Prompt a » Render the sentence "We are after all a growing population." from the forum replies into Spanish.

Document section »
↓↓↓

To: gregor_us who wrote (24018)11/6/2009 2:15:27 PM
From: KyrosL  Respond to of 71412
 
I tend to share your pessimism, but also I see some hopeful signs. US energy production is up and energy imports are trending down. The US trade balance has improved considerably. And private savings are positive again. The low dollar seems to have stemmed outsourcing. If the dollar stays down some manufacturing may even come back.



To: gregor_us who wrote (24018)11/7/2009 8:52:13 AM
From: robert b furman  Read Replies (1) | Respond to of 71412
 
Hi G,

A good article.

I agree with your underlying premise - but I think you take it too far.

A reversion to the mean often shoots too far - I think that is what we've gone through.

The bubble has taken speculation out of pricing - that's what appears to be deflation.

That does not mean the deflation rekindles.

We are after all a growing population.

For every couple trapped by debt, there is a young couple that has been saving and they are seeing real estate value like never before.

What props up the reflation of real estate assets and commercial properties is replacement value.

As all these Dollars (most if which lie dormant in the big banks as capital injections and not in the economy) create a reflation, the prices of real estate revert to the mean.

It is natural to fear a double bottom and Armegeddon all over.

↑↑↑

Prompt b » Output the rows, from the line containing "Describe the element at coordinates (1438, 38)" through the last line of the rows, as a Markdown table with the columns Number and Row line, skipping blank lines.

Input rows »
↓↓↓

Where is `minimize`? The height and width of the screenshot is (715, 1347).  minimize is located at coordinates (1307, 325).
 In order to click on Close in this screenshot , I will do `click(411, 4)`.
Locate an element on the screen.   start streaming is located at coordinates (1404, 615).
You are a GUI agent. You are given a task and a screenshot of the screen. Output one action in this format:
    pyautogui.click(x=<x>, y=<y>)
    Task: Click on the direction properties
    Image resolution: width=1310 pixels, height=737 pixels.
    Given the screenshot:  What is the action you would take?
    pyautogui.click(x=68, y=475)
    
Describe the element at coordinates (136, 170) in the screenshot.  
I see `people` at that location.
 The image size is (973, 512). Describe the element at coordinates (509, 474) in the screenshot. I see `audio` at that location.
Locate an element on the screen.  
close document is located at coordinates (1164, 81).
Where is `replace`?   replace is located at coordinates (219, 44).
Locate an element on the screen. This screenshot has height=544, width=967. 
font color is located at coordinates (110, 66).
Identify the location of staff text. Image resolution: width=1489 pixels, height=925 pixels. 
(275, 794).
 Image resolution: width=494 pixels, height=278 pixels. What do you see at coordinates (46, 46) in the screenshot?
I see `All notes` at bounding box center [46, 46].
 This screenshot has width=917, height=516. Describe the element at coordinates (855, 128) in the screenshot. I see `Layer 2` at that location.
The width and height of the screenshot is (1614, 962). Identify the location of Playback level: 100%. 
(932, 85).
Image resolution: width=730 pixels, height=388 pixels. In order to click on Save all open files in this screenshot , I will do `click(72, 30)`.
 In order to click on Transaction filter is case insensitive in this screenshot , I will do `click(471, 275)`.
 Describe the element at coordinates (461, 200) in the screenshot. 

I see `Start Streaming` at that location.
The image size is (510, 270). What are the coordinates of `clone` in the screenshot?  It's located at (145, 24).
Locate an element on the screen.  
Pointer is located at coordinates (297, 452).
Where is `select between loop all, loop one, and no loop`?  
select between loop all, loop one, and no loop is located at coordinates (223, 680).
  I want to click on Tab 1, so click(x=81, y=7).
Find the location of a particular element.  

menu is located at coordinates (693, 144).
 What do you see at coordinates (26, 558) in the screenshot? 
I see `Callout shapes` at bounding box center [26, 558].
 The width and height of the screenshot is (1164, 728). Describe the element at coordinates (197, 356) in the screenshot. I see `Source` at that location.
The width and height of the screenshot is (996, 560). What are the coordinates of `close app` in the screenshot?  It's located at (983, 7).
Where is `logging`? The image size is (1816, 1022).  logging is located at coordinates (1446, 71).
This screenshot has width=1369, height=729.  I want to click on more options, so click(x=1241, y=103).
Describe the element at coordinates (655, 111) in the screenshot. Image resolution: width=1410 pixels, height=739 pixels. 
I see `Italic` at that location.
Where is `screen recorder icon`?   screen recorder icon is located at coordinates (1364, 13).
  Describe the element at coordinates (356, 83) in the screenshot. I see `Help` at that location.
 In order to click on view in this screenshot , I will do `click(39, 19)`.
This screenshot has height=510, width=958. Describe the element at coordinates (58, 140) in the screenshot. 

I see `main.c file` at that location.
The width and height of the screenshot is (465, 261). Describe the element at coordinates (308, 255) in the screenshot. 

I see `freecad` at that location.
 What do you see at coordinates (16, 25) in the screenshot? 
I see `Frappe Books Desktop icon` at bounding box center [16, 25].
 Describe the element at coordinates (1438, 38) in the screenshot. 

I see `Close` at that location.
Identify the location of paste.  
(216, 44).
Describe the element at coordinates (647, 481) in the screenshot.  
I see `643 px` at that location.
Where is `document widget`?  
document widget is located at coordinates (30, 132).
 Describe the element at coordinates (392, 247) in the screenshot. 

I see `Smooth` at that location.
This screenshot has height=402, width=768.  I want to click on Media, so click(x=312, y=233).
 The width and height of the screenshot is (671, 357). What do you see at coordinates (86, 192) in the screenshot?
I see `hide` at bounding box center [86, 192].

↑↑↑

Finished answer a » Después de todo, somos una población en crecimiento.

Finished answer b »
| Number | Row line |
|---|---|
| 1 |  Describe the element at coordinates (1438, 38) in the screenshot.  |
| 2 | I see `Close` at that location. |
| 3 | Identify the location of paste.   |
| 4 | (216, 44). |
| 5 | Describe the element at coordinates (647, 481) in the screenshot.   |
| 6 | I see `643 px` at that location. |
| 7 | Where is `document widget`?   |
| 8 | document widget is located at coordinates (30, 132). |
| 9 |  Describe the element at coordinates (392, 247) in the screenshot.  |
| 10 | I see `Smooth` at that location. |
| 11 | This screenshot has height=402, width=768.  I want to click on Media, so click(x=312, y=233). |
| 12 |  The width and height of the screenshot is (671, 357). What do you see at coordinates (86, 192) in the screenshot? |
| 13 | I see `hide` at bounding box center [86, 192]. |